40th Birthday Concert

Suckling : Six Speechless Songs
Chopin : Piano Concerto No. 2 (Maria João Pires, piano)
Beethoven : Symphony No. 5

Scottish Chamber Orchestra
Robin Ticciati

Martin Suckling's Six Speechless Songs was a commission specifically for the 40th anniversary of the Scottish Chamber Orchestra.  Suckling is the Associate Composer for the orchestra, this is just the latest of many works for them, and tonight was only the second performance.  The only other work of Suckling's that I've heard, also from this source, was rose, storm, tiger, and that twice (which is rare enough with a new piece).  I have to say that I doubt I could have identified these Songs as Suckling's work, based on that; we were in a very different place, I felt.  I wasn't hearing the influence of Britten so much; on the other hand, there was at least one passage which had the "open-air" feel that I usually associate with Copland.  However, I found the sheer volume of the opening section more than a little rebarbative.  While, as a celebratory piece, I appreciated the need for a certain level of energy, this was pushing it, in my opinion.  There were a couple of places where I'd like to have heard some ideas developed more; the bells of "Resonant", the shimmer of "Flowing", and especially an all too-brief moment in "Playful", where from underneath a curious, grunting and squealing dialogue of bassoons with the other winds, the cellos slowly emerge with a rich, lyrical, but very fleeting theme.

--

**EXERCISE BRIEF:**
Answer these questions from the concert review:
1. Who is named as the pianist for the Chopin piano concerto?
2. For what occasion was Six Speechless Songs commissioned?
3. With which composer does the reviewer associate the "open-air" feel of one passage?
The records are not required for the task that follows.

**DATA EXTRACT:**

--

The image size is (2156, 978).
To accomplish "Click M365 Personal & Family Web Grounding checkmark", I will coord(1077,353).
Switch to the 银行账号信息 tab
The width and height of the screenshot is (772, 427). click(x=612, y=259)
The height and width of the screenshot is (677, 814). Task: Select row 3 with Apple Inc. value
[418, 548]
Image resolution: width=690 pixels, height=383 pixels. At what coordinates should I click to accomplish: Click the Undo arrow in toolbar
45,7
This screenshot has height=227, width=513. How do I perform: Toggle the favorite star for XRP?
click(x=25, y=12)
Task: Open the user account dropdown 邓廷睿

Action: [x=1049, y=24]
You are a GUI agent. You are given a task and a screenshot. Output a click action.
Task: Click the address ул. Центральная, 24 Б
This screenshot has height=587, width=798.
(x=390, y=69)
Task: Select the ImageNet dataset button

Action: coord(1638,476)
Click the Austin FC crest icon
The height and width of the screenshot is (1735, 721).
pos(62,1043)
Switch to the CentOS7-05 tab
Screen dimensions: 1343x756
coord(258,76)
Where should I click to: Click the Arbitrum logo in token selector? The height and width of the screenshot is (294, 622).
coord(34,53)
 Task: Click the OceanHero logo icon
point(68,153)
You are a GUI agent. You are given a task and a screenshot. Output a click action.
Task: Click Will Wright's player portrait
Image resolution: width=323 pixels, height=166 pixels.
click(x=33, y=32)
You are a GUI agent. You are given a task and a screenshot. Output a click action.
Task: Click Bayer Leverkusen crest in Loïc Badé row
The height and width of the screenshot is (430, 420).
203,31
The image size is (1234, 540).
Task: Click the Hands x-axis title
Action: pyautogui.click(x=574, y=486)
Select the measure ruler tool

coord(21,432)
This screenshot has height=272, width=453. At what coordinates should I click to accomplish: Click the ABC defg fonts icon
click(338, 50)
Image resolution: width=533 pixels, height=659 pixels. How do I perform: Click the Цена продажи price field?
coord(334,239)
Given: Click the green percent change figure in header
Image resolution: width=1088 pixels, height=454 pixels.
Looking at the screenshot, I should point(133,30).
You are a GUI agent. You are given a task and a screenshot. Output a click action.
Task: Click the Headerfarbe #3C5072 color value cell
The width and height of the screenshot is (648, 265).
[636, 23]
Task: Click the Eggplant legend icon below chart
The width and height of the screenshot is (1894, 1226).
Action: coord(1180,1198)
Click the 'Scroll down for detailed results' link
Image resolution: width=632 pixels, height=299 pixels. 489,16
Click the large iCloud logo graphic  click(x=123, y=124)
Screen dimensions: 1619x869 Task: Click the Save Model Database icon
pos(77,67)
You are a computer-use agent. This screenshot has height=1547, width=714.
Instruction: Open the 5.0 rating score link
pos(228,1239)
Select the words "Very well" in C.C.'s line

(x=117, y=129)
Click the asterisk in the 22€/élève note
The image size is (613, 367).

--

**RESULT BELOW:**
1. Maria João Pires
2. The 40th anniversary of the Scottish Chamber Orchestra
3. Copland